There is one last question this complex exhibition raises, and it is an important one: have we, or have we not, put behind us the poisonous confusion fostered by Lombroso et al? Judging by some of the works (Artaud, David Nebrada) in the final rooms, the answer is “Yes and No”. No, because it wasn’t all that long ago that Gilles Deleuze and Felix Guattari, whose appalling co-opting of mental suffering to political ends in L’Anti-Oedipe has long been an object of Clair’s wrath, were holding up Artaud as “the fulfilment of literature” and comparing the grandeur of the “revolutionary” schizophrenic with the destitution of the “reactionary” paranoiac. Artaud, as Jean Clair suggests, may well have suffered, like the artist DavidNebrada, from a condition known as Cotard’s syndrome or “negation delirium”, in which the patient believes he has no bodily organs and, in extreme cases, no body at all, and consequently that he is either immortal or already dead. Eugenics, too, is still with us in the form of biogenetic engineering. And Yes, because in the far corner of the last room is Ron Mueck’s great golem of a man who, whatever else may be said of him, has looked melancholy clearly in the face.
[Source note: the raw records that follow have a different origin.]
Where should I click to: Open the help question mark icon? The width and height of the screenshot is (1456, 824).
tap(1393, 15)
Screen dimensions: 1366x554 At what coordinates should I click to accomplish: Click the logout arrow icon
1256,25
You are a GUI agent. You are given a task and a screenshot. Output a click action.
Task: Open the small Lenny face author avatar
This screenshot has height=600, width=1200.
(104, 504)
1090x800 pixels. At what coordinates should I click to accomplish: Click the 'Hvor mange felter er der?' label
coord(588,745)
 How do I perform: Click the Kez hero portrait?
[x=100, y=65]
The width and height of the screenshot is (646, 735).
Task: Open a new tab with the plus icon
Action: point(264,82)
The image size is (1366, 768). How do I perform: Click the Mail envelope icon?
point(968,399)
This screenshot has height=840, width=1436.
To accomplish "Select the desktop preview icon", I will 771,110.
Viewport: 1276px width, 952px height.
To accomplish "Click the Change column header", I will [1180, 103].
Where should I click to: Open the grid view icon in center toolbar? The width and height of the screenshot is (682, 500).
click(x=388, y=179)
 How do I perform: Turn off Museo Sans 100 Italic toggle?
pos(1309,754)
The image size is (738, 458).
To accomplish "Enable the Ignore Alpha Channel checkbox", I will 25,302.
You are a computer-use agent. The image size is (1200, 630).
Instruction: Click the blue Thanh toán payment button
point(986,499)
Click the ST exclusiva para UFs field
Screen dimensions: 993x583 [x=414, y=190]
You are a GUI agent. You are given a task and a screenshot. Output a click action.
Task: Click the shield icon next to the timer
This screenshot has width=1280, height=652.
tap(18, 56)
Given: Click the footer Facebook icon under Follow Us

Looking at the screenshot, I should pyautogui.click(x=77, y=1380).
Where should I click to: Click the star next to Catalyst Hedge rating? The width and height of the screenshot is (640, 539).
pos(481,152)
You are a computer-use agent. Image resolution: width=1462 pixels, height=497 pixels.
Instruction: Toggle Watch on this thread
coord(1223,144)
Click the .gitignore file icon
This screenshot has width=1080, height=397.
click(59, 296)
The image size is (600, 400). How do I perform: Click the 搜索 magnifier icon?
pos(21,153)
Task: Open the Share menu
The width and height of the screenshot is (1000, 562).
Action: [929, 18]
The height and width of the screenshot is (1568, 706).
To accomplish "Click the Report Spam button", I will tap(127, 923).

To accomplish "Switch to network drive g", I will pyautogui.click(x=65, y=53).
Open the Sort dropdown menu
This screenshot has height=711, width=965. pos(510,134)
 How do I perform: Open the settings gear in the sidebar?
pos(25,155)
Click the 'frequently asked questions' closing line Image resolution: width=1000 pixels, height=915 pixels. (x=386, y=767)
And the effect is exhilarating.
This text is so rich in references to works of art and texts that I don't know I will have to read it several more times and look up the sources to get a full grasp of it, but it's worth doing as the subject is fascinating. Also it makes me think of what has been going on in Polish politics lately - very reminiscent of what he says here of the Third Reich.